PROBLEM DETAILS: The answer is the set of lines that include "computer", copied from the data below.

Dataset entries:
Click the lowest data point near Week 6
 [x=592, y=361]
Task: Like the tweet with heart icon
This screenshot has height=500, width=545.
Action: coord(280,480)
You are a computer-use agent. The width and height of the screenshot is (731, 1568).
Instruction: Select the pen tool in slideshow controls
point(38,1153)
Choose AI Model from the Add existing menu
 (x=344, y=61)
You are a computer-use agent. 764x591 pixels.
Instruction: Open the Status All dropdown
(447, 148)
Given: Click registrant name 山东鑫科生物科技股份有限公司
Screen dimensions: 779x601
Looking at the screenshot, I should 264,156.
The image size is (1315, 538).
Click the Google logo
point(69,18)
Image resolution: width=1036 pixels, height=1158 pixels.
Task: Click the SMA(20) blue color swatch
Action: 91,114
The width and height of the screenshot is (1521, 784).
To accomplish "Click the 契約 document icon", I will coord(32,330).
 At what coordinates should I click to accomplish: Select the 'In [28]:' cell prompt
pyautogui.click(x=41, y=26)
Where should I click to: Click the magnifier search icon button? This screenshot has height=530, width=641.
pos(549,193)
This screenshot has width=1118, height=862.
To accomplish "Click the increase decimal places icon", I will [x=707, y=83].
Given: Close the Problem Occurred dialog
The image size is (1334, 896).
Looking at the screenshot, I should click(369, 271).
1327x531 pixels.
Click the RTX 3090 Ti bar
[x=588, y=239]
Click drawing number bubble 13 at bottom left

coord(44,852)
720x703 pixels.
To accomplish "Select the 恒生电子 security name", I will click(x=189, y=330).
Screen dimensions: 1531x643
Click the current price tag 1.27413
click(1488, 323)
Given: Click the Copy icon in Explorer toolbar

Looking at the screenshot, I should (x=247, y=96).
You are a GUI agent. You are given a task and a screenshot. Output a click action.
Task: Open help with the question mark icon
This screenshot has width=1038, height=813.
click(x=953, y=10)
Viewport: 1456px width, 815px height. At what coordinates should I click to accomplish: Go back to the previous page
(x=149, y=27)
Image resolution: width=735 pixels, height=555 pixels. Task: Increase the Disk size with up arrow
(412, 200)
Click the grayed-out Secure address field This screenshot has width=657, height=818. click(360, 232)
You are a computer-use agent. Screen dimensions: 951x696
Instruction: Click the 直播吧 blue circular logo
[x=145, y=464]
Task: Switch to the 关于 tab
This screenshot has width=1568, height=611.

THE COMPLETED TASK:
You are a computer-use agent. The width and height of the screenshot is (731, 1568).
You are a computer-use agent. 764x591 pixels.
You are a computer-use agent. Screen dimensions: 951x696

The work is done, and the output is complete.